One of the major combatants in this never-ending conflict is not present at the negotiating table -- the Palestinian "terrorists." We unrealistically expect Palestinian Authority President Yasser Arafat, Abbas or both to represent the Palestinians while aware they are noncombatants and that neither has ever demonstrated lasting power over the minds of the Palestinian people.
It is the terrorists who must be brought to the table. In the eyes of everyday Palestinians who yearn for nationhood, the terrorists are the heroes who have placed their bodies in danger for the sake of their still-unborn nation. Surely Bush and Secretary of State Colin Powell can understand this simple attitude. It takes those who make conflict to make peace.

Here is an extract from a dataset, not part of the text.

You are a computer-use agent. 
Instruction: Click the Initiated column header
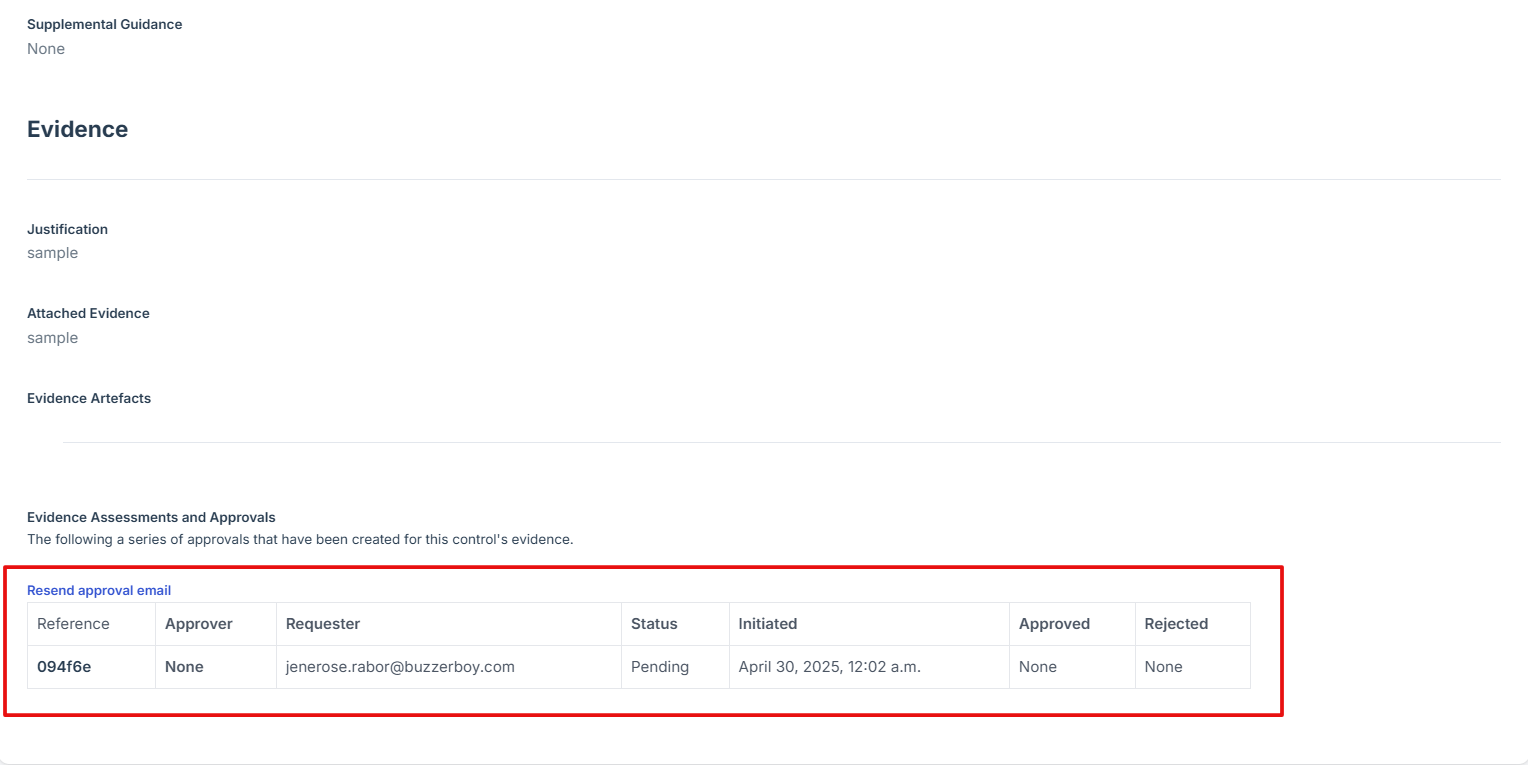pos(767,624)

The term "occupied territory" should be called "land lost by Arab fighting." When Israel was created, the Arabs chose to fight rather than build their own state. The occupied territory is simply land they lost when they were trying to destroy Israel.
Should people who attempt to destroy a country be due the land they lost during their aggression? Even so, Israel is willing to give most of the land back -- if the Arabs simply stop fighting. I wonder exactly what part of the land the Arabs would have been willing to give to Israel, had they won.
Wendy Derovan (letter, June 11) describes Israeli settlers as "living peacefully in homes that they built and paid for."
Many settlers are not, in fact, "living peacefully." They are fully armed and do not hesitate to initiate unprovoked attacks on Palestinian and international civilians. As for who paid for their homes, the Israeli government has generously subsidized settlements, making it extremely attractive for settlers to continue to move onto Palestinian land.